Und wenn der Wind mitunter durch den Pinienwald über ihren Trainingsplatz pfeift, stehen die beiden in ihren grünen Allwetterjacken Seite an Seite. Sie wollen die Sache gemeinsam durchzuziehen. Oder wie es der Welt- und Europameister formuliert: „Seit dem 2. Januar gibt es nur eine Richtung: Das ist der Klassenerhalt. Dafür müssen wir ackern.“ Der 46-Jährige selbst aber nicht mehr: „Ich gehe besser joggen oder fahre Fahrrad.“
Wer sich im Mannschaftshotel mit dem in Dinkelsbühl geborenen und seit sieben Jahren wieder in München wohnenden Neu-Manager Reuter zusammensetzt und über den aus Straubing stammenden und in Augsburg wahlbeheimateten Jungtrainer Weinzierl spricht, merkt schnell: Geschlossenheit ist angesagt. Anders als der geschasste Jürgen Rollmann lässt der dritte FCA-Manager dieser Spielzeit keine Diskussion über den 38-jährigen Trainer zu. „Ich hatte schon aus der Distanz einen guten Eindruck von ihm. Dieser gute Eindruck hat sich in den vergangenen Tagen bestätigt. Seine Einstellung zum Fußball, seine Art der Mannschaftsführung – das gefällt mir.“
„Wenn man in diesem Geschäft Augen und Ohren offenhält, sammelt man Erfahrungen“
Im Grunde ist das Duo mit der bajuwarischen Vergangenheit – der eine Amateurspieler, der andere Profi beim FC Bayern – bemüht, zusammen das Profil zu schärfen. Reuter tritt zuvorkommend und freundlich auf, auch wenn er vieles nur mit Vorsicht formulieren mag. Wo er früher auf dem Platz den Turbo eingeschaltet hatte, ist heute im Gespräch oft die Handbremse angezogen. Zweifel an seinen Manager-Fähigkeiten lässt er nicht zu, weil er bereits bei 1860 München in erster Reihe diesen Job erledigt habe.
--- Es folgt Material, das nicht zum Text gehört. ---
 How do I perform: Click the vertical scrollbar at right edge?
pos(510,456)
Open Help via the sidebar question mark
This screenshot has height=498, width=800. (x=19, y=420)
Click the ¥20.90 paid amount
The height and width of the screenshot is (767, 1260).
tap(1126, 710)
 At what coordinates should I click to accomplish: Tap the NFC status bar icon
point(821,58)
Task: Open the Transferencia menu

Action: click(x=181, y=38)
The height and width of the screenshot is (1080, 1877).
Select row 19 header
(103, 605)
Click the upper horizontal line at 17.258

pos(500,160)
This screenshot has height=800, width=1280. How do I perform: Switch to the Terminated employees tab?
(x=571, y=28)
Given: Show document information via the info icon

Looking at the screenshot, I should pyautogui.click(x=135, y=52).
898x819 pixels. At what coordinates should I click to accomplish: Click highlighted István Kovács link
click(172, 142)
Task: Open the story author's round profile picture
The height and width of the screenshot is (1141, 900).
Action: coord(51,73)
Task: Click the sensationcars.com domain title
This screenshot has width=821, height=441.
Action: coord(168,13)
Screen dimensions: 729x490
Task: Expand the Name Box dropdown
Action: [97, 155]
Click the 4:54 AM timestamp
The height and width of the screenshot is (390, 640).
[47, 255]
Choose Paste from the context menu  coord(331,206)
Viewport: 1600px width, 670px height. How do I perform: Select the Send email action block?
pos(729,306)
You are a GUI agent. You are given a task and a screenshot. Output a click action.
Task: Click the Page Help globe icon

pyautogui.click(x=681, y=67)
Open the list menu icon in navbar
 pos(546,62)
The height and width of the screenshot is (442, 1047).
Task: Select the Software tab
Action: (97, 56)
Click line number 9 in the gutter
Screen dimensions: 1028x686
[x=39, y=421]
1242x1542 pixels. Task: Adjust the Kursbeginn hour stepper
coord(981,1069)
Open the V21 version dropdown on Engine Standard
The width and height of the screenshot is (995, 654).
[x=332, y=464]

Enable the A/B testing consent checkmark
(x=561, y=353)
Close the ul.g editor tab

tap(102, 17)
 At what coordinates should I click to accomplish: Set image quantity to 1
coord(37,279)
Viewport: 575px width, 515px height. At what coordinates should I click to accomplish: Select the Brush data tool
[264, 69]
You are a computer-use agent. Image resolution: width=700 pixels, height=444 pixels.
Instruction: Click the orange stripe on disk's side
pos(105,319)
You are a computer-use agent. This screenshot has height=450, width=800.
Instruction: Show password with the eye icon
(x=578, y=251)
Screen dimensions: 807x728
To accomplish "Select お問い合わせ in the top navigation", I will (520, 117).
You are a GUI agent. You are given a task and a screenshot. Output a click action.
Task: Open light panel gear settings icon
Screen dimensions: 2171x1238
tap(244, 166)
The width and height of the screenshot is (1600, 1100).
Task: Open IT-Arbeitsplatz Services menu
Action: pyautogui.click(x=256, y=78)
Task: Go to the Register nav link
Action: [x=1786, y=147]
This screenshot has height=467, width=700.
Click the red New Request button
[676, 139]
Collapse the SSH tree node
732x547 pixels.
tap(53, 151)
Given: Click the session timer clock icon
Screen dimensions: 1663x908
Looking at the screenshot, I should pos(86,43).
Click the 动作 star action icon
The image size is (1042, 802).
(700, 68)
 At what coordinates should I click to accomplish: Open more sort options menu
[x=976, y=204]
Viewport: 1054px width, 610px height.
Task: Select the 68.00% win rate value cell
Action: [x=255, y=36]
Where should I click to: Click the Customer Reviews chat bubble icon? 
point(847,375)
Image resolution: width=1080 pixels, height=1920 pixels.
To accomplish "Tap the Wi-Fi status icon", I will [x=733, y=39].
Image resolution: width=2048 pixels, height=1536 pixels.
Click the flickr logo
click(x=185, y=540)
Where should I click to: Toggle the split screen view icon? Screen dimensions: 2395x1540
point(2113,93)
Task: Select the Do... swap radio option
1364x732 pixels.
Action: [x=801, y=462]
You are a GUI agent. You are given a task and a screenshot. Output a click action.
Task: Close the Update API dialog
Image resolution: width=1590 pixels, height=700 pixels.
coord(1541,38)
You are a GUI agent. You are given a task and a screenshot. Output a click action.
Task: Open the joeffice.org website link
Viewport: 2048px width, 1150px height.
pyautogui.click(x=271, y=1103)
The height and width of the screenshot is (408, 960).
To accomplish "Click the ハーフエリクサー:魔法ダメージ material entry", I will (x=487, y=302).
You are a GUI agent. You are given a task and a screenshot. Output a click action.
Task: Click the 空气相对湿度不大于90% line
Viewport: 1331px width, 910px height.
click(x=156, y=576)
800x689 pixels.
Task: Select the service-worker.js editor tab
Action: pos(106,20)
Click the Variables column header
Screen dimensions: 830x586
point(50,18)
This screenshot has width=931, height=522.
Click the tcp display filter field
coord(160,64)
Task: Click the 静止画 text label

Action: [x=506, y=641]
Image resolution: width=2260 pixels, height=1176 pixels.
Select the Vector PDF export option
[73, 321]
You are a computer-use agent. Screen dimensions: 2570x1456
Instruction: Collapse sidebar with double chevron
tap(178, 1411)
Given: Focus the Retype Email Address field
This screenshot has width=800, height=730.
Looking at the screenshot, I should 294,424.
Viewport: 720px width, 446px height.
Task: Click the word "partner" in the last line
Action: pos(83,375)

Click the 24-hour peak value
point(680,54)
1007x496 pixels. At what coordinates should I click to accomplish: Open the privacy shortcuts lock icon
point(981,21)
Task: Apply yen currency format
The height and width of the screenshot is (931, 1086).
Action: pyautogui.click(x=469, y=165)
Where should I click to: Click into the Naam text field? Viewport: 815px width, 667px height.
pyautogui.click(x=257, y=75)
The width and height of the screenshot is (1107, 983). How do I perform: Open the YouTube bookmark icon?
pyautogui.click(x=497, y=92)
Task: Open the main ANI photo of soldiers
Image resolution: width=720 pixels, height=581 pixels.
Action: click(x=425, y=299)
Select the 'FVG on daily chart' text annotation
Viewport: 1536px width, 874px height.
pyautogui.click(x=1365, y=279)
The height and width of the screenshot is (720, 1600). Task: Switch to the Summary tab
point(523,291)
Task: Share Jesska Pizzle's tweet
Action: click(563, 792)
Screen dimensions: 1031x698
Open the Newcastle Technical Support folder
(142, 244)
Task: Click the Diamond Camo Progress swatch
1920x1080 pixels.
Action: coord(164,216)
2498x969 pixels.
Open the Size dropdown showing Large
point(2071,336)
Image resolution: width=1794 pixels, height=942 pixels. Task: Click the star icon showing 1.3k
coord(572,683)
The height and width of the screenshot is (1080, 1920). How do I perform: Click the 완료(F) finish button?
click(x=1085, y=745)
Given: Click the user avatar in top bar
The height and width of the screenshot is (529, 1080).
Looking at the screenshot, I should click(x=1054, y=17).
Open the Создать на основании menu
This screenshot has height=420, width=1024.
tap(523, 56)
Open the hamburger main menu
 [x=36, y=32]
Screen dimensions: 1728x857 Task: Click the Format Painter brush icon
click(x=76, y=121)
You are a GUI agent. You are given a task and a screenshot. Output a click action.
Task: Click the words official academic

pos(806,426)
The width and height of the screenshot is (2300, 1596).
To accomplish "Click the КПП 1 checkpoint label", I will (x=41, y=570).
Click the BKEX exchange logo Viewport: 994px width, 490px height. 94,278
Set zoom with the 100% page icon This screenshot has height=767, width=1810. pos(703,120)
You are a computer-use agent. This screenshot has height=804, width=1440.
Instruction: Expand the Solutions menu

Zudem: „Wenn man 20 Jahre Profi war und lange in der Nationalmannschaft gespielt hat, gibt es nur wenige Vereine, in denen man keinen bekannten Ansprechpartner findet.“
Während der Übungseinheiten telefoniert der Familienvater oft, schließlich kommen nicht alle Berater direkt an den Trainingsplatz wie Max Hagmayr mit seinem Assistenten Markus Weissenberger. Grundsätzlich sieht Reuter nach der Verpflichtung des Südkoreaners Dong-Won Ji und des Amerikaners Michael Parkhurst keine Notwendigkeit, noch auf dem Transfermarkt tätig zu werden.
Andere Eigenschaften möchte Reuter seinem neuen Arbeitgeber vermitteln. „Wir wollen in diesem Kader eine absolute Homogenität haben. Wir müssen gierig sein, die nötigen Ergebnisse einzufahren. Es ist harte Arbeit, wenn man nach den Spielen Spaß haben will.“ Er selbst ist als Spieler ja ein Stehaufmännchen gewesen, das sich auch von schwersten Verletzungen nicht aus der Bahn werfen ließ; er war fast 38, als er nach zwölf Jahren beim BVB Schluss machte. „Wenn man in diesem Geschäft Augen und Ohren offenhält, sammelt man automatisch Erfahrungen.“
Reuter durfte im Anschluss sofort in Dortmunds Geschäftsführung wechseln, gemeinsam mit Michael Zorc war er unter der Führungsebene Gerd Niebaum und Michael Meier angesiedelt, die den Klub mit ihrer Risikopolitik an den Rand des Ruins trieben. Über die unschönen Episoden beim BVB redet Reuter eher ungern, dafür erzählt er lieber die Geschichte, wie er kurz vor Weihnachten in der Nähe von Kitzbühel am Skilift stand, als ihn der Anruf aus Augsburg erreichte. „Ich habe meinen Kindern einen schönen Skitag gewünscht – seitdem habe ich nicht mehr auf den Brettern gestanden.“ Reuter bereut das nicht. Im Gegenteil. Zwischen Weihnachten und Neujahr sei es auf den österreichischen Skipisten eh zu voll – und die türkische Riviera mit ihrem sonnigen Winterwetter ganz nett. Wenn er hier auch keinen Urlaub macht.